Constitutional structures put in place in the 1930s were beginning to creak in "an increasingly wealthy, sophisticated and complex society", Ombudsman and Information Commissioner Emily O'Reilly has said.
She was speaking at the launch in Dublin yesterday of Power to the People? Assessing Democracy in Ireland, a report from TASC, the independent think tank for social change.
"While our Constitution quite clearly lays down the delegation of executive control and function within that democracy much of it seems almost quaintly out of synch with the reality," she said.
"We elect 166 legislators, in reality it is the Cabinet who decides which laws will be enacted. The power of the Opposition, or even of the Government backbencher, to play a significant sustained role in this process is minimal.

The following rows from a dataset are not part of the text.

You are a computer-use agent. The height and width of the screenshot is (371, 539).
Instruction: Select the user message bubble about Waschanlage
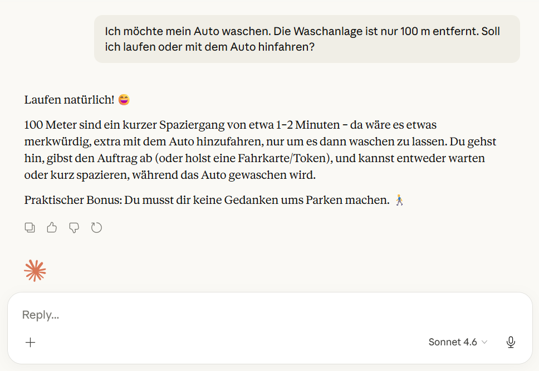[307, 39]
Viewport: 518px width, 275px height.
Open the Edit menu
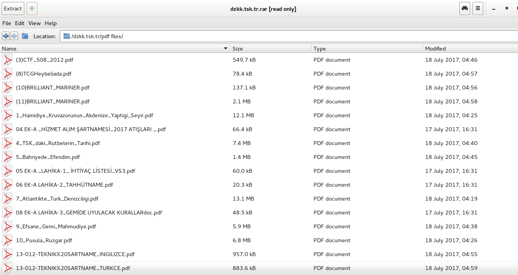20,23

"While the increased power of the executive over parliament has been a feature of most parliamentary democracies in the 20th and indeed 21st century, it seems that in Ireland this balance shift has been more extreme than elsewhere."
Ms O'Reilly described a recent unsatisfactory experience with the Joint Oireachtas Committee on Finance and the Public Service. The committee was considering whether certain non-disclosure or secrecy provisions in legislation should be made subservient to the Freedom of Information (FOI) Act; that is, that the secrecy rule would not apply if release under FOI were possible.

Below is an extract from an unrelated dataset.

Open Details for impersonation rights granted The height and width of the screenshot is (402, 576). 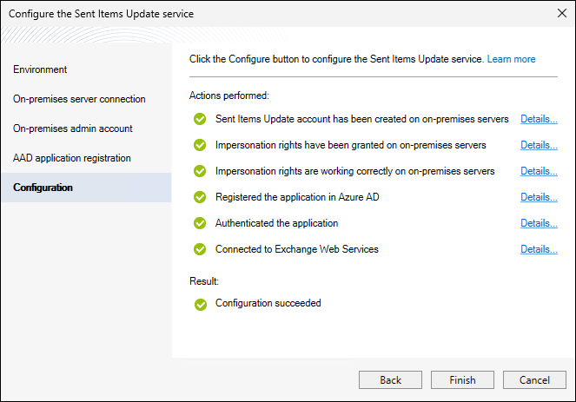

"I submitted a very detailed report to the committee and appeared before it. Ultimately there were 36 instances of secrecy clauses in which it was now the view that the FOI Act should be the determining consideration, but where the relevant Minister was opposed to this approach.
" It was down to the joint committee to decide whose view should prevail although - of course - their views would not be binding on the Ministers.
"It was clear to me that the committee members - across the party-political divide - agreed with me on at least a majority of the recommendations. Yet, in the end, for the first time ever, the issue went to a vote and the committee split along party lines, the Government majority supporting the relevant Minister in every single instance.
Ms O'Reilly added: "There is something inherently dangerous in paying lip service to a constitutionally-determined set of arrangements while with clear knowledge and full consent, acting in a way which undermines those arrangements."